En plus de devoir composer avec un sentiment d’impuissance et un niveau d’anxiété qui atteint son paroxysme, vous devez alors complètement réorganiser votre vie familiale et votre vie professionnelle. Qui va s’occuper des autres enfants à la maison? Comment annoncer à votre patron que vous devez arrêter de travailler? Concrètement et financièrement, de quoi allez-vous vivre? Comment allez-vous financer l’augmentation considérable des dépenses auxquelles vous devez maintenant faire face : se loger à Montréal en plus de devoir continuer à payer son hypothèque, augmentation considérable de vos frais de déplacement, de stationnement, de téléphone et de nourriture, puisque vous mangerez dorénavant surtout à la cafétéria de l’hôpital et n’aurez plus le temps de faire de grosses épiceries et de cuisiner pour le reste de la famille?
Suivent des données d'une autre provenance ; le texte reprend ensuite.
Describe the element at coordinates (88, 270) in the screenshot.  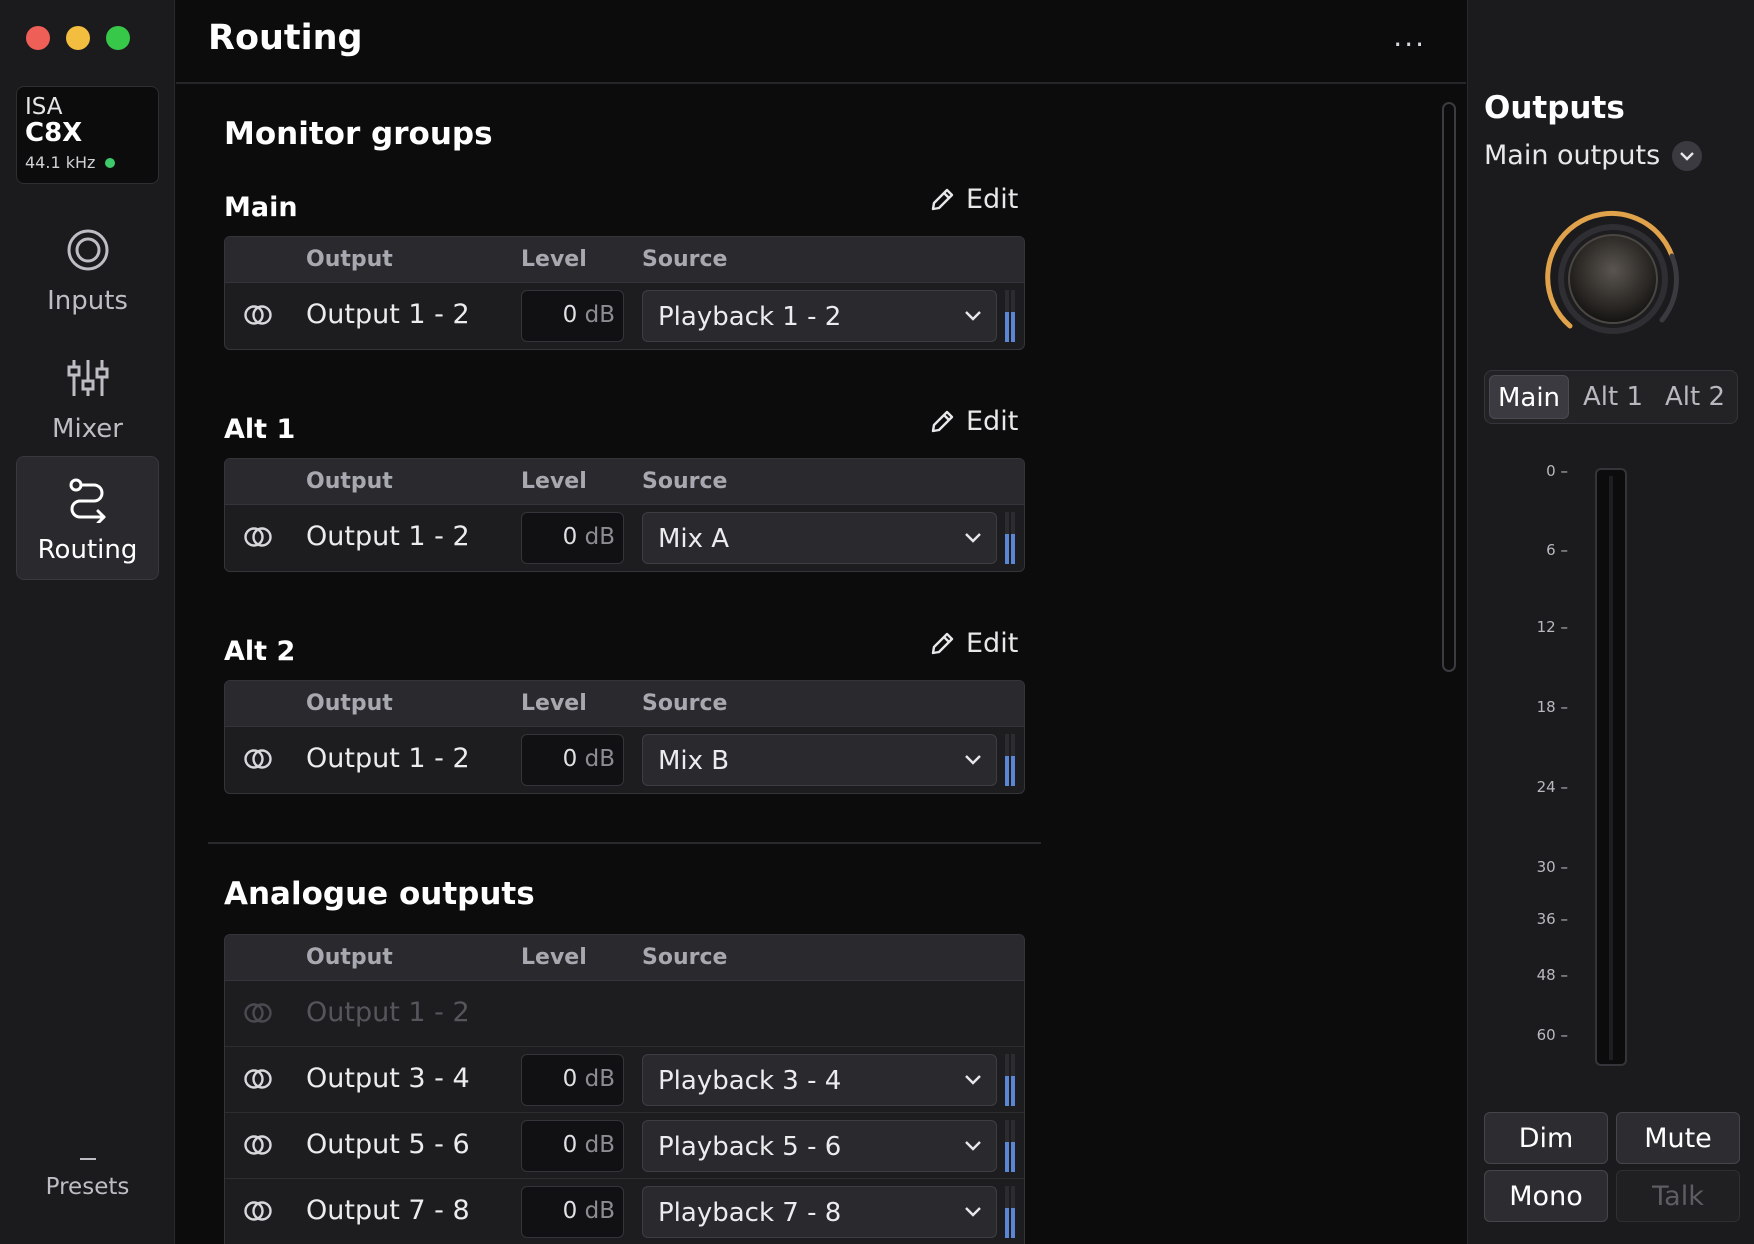
I see `nav-inputs: Inputs` at that location.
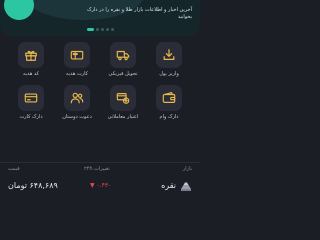 The height and width of the screenshot is (240, 320). What do you see at coordinates (169, 74) in the screenshot?
I see `tile-label: واریز پول` at bounding box center [169, 74].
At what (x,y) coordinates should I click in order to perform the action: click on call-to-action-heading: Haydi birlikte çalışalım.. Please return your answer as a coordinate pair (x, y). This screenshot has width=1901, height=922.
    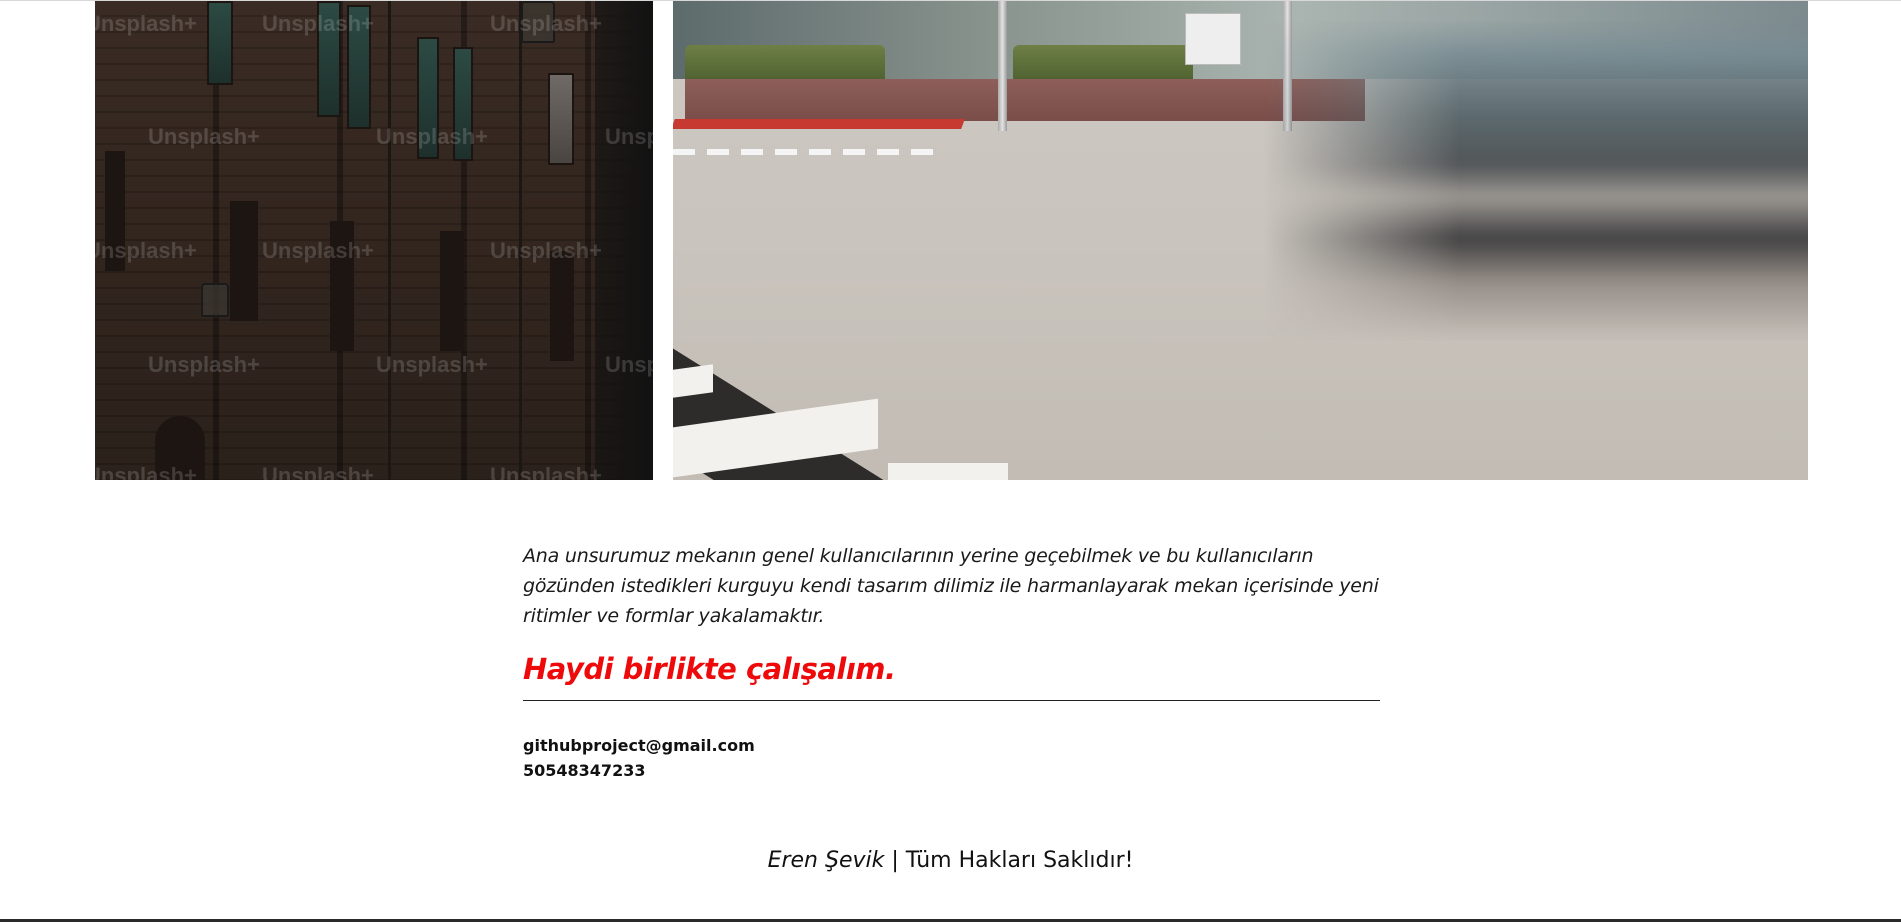
    Looking at the image, I should click on (710, 669).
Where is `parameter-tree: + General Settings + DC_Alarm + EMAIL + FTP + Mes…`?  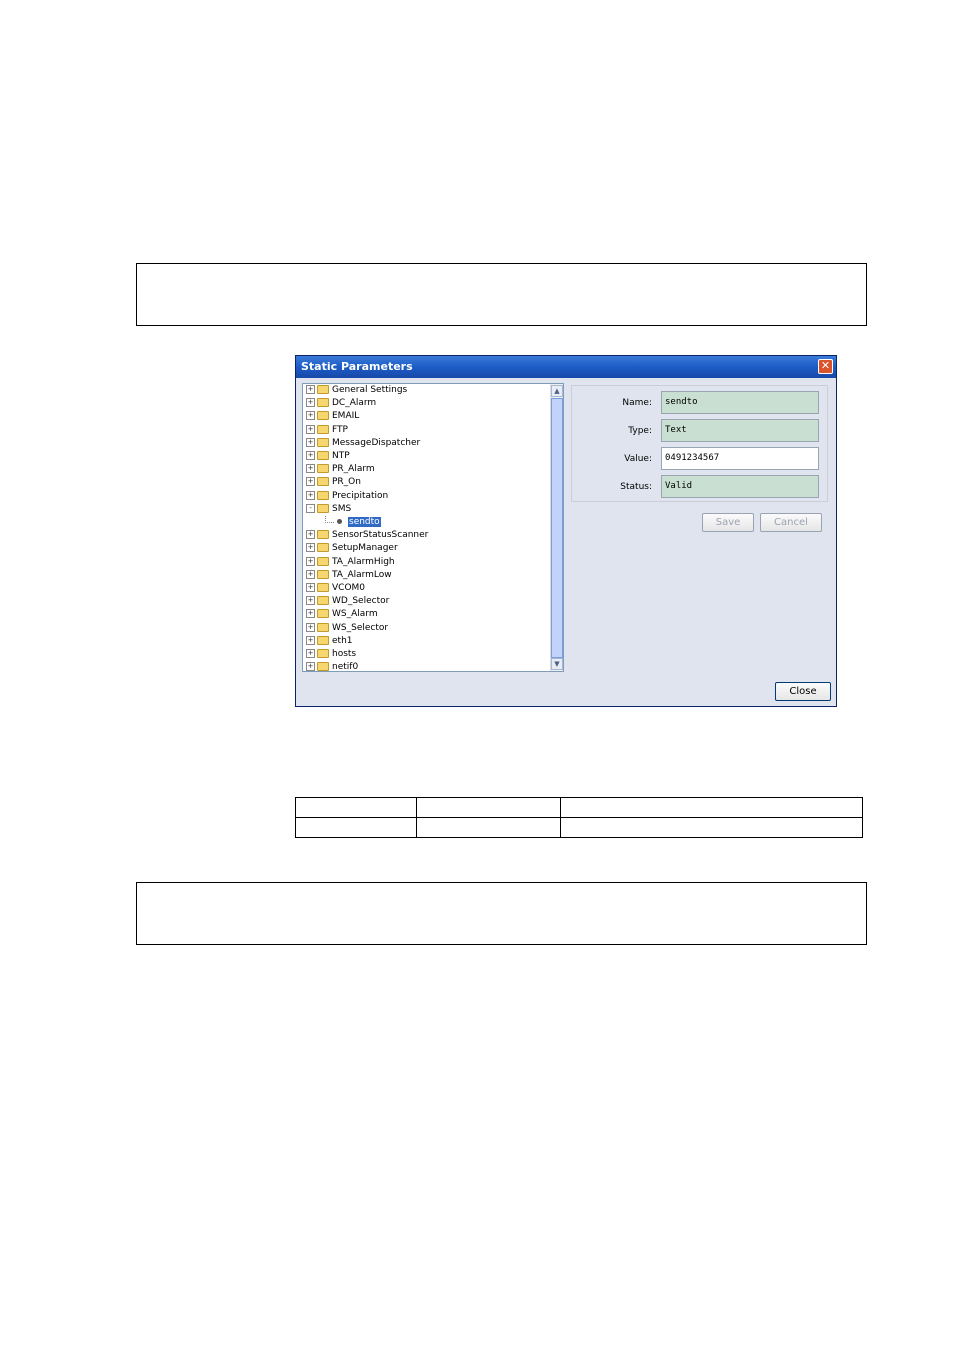 parameter-tree: + General Settings + DC_Alarm + EMAIL + FTP + Mes… is located at coordinates (433, 528).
En 2002 donc, notre fille a été transférée au CHU Sainte-Justine et on nous parlait alors d’une hospitalisation d’une durée de deux semaines. Isabelle y est demeurée durant 110 jours durant lesquels, grâce à l’appui extraordinaire que nous a offert le Manoir Ronald McDonald, nous avons pu accompagner notre fille presque 24 heures sur 24 avant qu’elle ne succombe suite à des événements tragiques. Nous avons alors côtoyé des parents de partout en province qui ont également tout lâché afin de ne pas abandonner leur enfant. Nous y avons rencontré des parents qui sont demeurés pour de courtes périodes, mais y avons également rencontré des parents qui ont séjourné durant 3 mois, 6 mois, 9 mois et même une année entière, et ce, sans qu’aucune aide autre que celle du Manoir ne leur soit offerte pour leur permettre de passer à travers cette dure épreuve.